T3D IS AN ARTISTIC PARTNERSHIP WHO COLLABORATE WITH ARTISTS, ARCHITECTS, FABRICATORS, BUILDING USERS AND GOVERNMENT BODIES, TO CREATE SITE SPECIFIC ARTWORKS
Amanda Kay - Artist - Director
Amanda works as a multidisciplinary artist, using modern and traditional techniques, recently awarded a Regional Arts Fund Grant to further her fine art practice with artist mentor Sue Lovegrove and assist in the co-curation of her exhibition 'Release' held at Moonah Arts Centre. Throughout her work, Amanda explores abstract representation and conceptual thinking to convey simple yet deep connections with herself and the world around her.

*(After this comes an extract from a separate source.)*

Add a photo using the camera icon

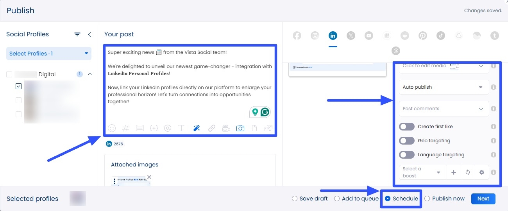pyautogui.click(x=240, y=128)
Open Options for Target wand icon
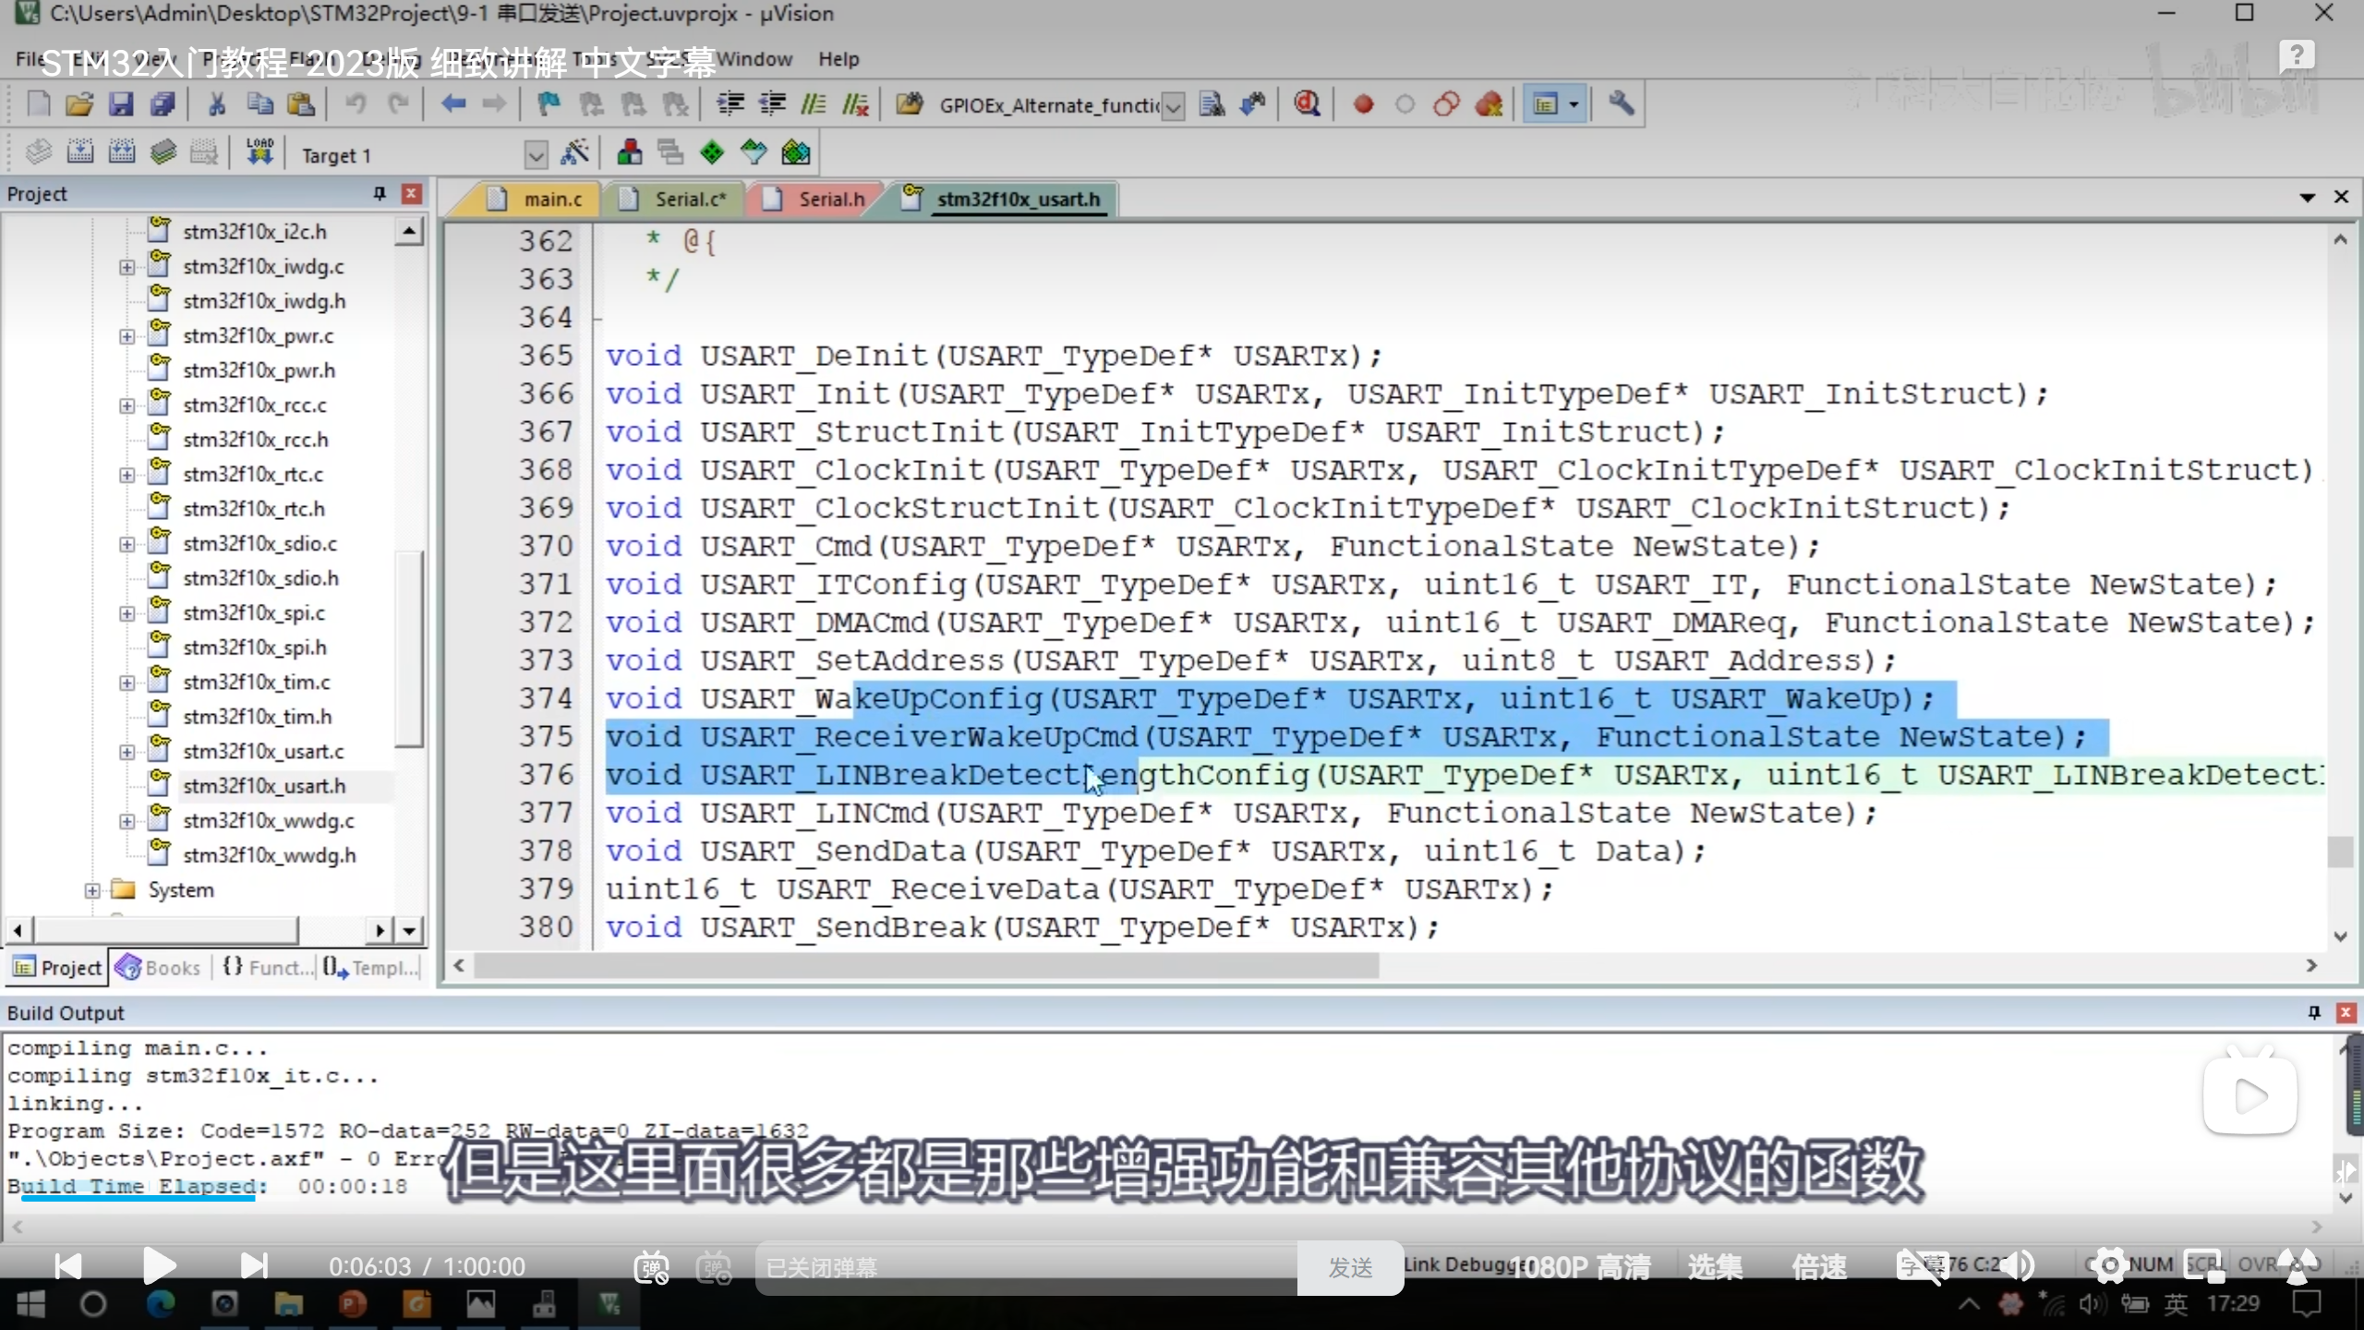Screen dimensions: 2364x1330 pos(574,152)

Amanda asks the viewer to contemplate through feeling with the use of colour, construction and composition.
Working primarily on commissions to create site specific artworks for public space with life partner, Jerome Dobinson. Spatial relationships within their work create experiences between people and place. They apply colour and design principles to space, endeavoring to establish synergy within our physical surrounds. Responding to the needs of the stakeholders, the local environment and new technologies, Amanda is inspired to create a more colourful environment for people to work, live and play.

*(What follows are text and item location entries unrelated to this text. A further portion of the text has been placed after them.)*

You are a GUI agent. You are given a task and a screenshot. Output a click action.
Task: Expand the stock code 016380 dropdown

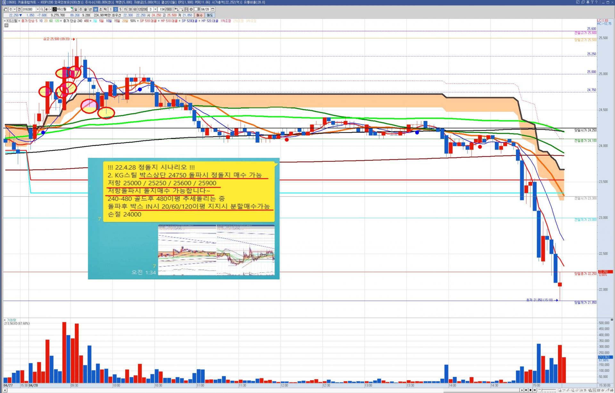38,9
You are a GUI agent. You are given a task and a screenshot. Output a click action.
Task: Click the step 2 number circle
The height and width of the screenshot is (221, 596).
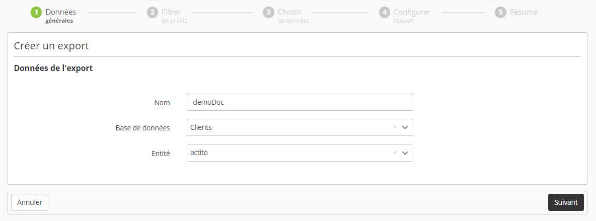tap(153, 12)
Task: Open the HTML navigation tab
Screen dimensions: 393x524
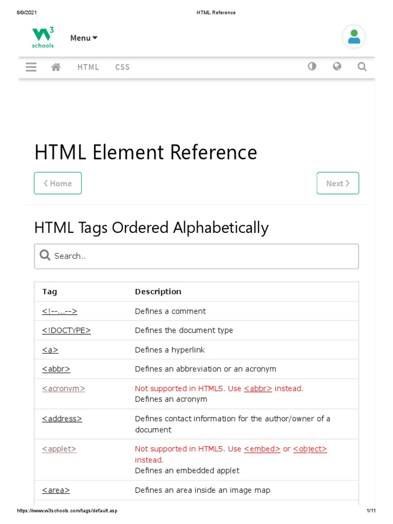Action: click(x=88, y=67)
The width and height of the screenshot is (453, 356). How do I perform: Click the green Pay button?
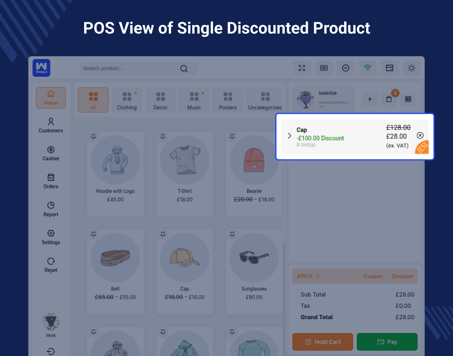[x=387, y=341]
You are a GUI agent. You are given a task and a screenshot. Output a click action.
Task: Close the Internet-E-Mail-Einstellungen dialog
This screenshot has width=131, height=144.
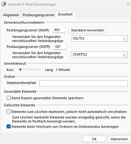[x=128, y=4]
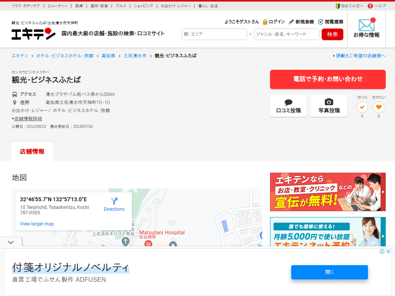Close the bottom banner advertisement
Image resolution: width=395 pixels, height=296 pixels.
[x=388, y=251]

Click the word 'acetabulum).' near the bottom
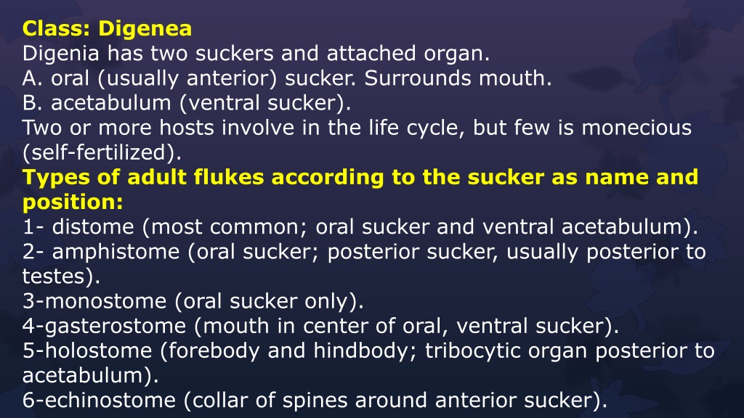[x=90, y=376]
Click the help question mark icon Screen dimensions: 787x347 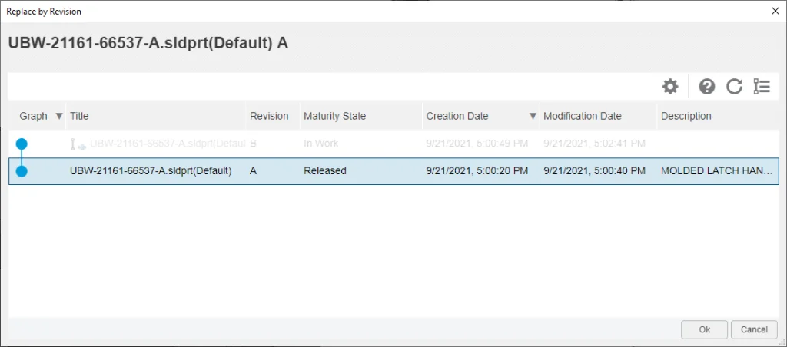pyautogui.click(x=707, y=87)
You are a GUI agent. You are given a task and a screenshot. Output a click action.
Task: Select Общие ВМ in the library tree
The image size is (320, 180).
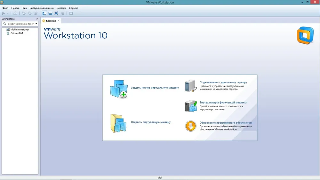17,33
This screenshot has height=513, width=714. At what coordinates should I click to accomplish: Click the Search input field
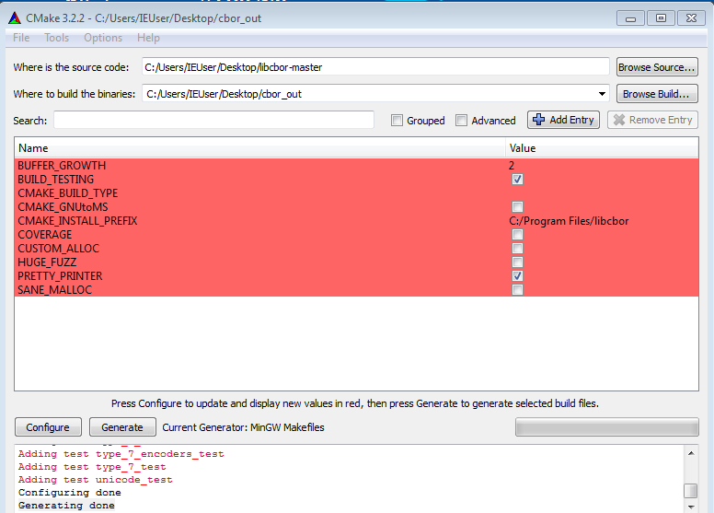[x=213, y=120]
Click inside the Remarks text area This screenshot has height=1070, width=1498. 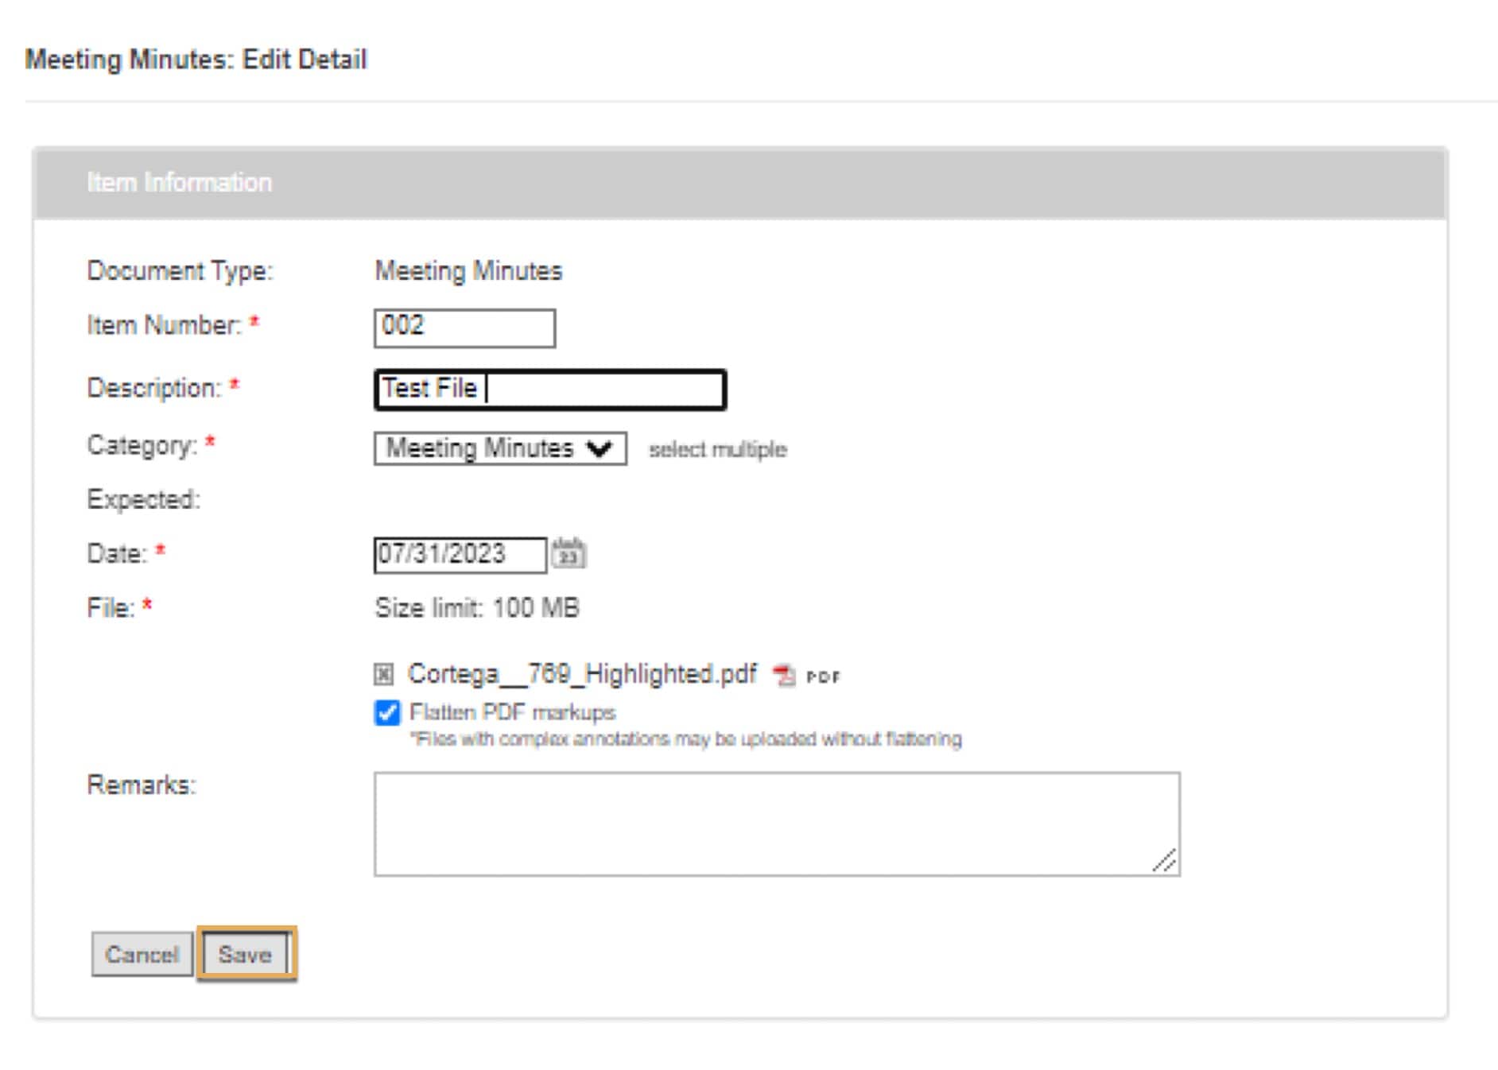tap(776, 824)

Jerome Dobinson - Artist - Director
Jerome specialises in public art installation, contemporary art, and graphic design. His style and subject matter are heavily influenced by computer technologies and processes not normally associated with the act of making art and serve as a vehicle to explore the role of painting and fine art in contemporary culture. Jerome has strong illustrative skills which are heralded in the commission for Windermere Primary School in which he built an alphabet city as a pencil sketch for the early learning centre. The work is designed to the Reggio Emilia philosophy and meet the needs of the building users.
Jerome’s deepest passions lie in painting, drawing and design. A recent example of this can be seen in a body of work commissioned for Jennings Australia creating small and large works responding to the times and our virtual and digital reality. This can also be seen in the work titled ‘Medusa’, selected as a finalist in the 2017 Kilgour Art Prize and makes up part of a series of ongoing bitmap paintings. Using pixelation to depict a life-size female nude, the work raises issues related to gender whilst challenging the role of traditional figurative painting in today’s society.